A recent survey confirmed what Christians already knew – Americans who are engaged with scripture are more generous. Members of this group donated more than $100 billion to charity last year, according to the annual “State of the Bible” report form the American Bible Society.
“Year after year, our research shows there is a strong correlation between charitable giving and human flourishing, suggesting that people find a sense of meaning when they give to a cause they believe in,” said John Farquhar Plake, director of ministry intelligence for the organization. “Engaging with the Bible and actively living out our faith doesn’t simply mean reading the words in the pages of scripture. Rather, it is a transformation of the heart that inspires us to love and live well.”

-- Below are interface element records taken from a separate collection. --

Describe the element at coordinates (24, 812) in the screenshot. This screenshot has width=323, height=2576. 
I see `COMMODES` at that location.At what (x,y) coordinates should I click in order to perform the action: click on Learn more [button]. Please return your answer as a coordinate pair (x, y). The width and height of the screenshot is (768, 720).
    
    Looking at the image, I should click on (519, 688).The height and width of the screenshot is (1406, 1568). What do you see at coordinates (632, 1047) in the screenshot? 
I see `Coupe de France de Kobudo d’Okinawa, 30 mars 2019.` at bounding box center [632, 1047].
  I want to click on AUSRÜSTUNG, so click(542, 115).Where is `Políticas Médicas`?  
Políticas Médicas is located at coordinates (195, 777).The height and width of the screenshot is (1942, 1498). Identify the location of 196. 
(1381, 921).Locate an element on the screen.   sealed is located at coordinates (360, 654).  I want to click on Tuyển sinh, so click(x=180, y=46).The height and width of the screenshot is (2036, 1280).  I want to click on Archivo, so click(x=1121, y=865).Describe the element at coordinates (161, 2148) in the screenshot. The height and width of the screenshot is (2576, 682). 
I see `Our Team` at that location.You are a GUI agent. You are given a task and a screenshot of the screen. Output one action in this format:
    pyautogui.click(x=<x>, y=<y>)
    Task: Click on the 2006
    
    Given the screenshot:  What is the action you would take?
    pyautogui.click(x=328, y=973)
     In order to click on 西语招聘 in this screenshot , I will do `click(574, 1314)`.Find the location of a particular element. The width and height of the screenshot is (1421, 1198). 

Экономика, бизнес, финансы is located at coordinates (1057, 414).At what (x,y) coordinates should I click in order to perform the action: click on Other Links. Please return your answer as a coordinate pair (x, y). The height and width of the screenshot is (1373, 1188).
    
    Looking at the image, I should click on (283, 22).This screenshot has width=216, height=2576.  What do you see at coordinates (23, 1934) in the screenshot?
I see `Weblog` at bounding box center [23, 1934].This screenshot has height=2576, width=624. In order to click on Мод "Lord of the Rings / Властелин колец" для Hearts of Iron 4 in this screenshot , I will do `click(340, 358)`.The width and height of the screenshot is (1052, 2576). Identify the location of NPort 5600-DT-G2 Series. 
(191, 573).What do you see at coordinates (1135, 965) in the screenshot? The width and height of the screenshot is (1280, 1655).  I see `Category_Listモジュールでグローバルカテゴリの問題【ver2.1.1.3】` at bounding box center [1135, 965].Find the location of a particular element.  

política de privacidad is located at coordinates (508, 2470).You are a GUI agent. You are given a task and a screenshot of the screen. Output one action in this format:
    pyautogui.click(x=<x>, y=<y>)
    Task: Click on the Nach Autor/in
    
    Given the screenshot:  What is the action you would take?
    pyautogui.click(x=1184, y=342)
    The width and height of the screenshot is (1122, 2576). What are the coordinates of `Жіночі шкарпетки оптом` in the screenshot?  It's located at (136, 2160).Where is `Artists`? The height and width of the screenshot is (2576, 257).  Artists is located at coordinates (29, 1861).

The survey found that people who score the highest on a scale measuring scripture engagement based on responses to a series of questions examining the “frequency of Bible use and the impact and centrality of its message” on their lives gave a total of $145 billion to charitable causes in 2021.
Charitable giving among scripture-engaged Americans accounted for 44 percent of all donations given to charity last year. Additionally, scripture-engaged Americans gave an average of $2,941 to charity in 2021. Their counterparts in the “movable middle” and the scripture disengaged, as determined by their scores on the scripture-engagement scale, gave an average of $649 and $924 to charity last year, respectively.
On average, a majority of donations from scripture-engaged Americans went to their church, parish or temple. With scripture-engaged Americans’ average contributions to their place of worship measured at $2,124, other top recipients of charitable giving among this subgroup included national religious charities ($344), other religious organizations ($277) and local non-religious charities ($162).
Practicing Christians also donated money to charity at a higher rate than their non-practicing and non-Christian counterparts. Eighty-one percent of practicing Christians donated to charity in 2021, compared to 61 percent of non-practicing Christians and 52 percent of non-Christians.
The report illustrated a correlation between the amount of money an individual gave to charity and their score on the Human Flourishing Index, developed by Harvard University to measure a person’s “happiness and life satisfaction,” “mental and physical health,” “meaning and purpose,” “character and virtue,” “close social relationships” and “financial and material stability.” Those who gave more than $210 to charity last year had an average score of 7.6 on the Human Flourishing Index’s 10-point scale.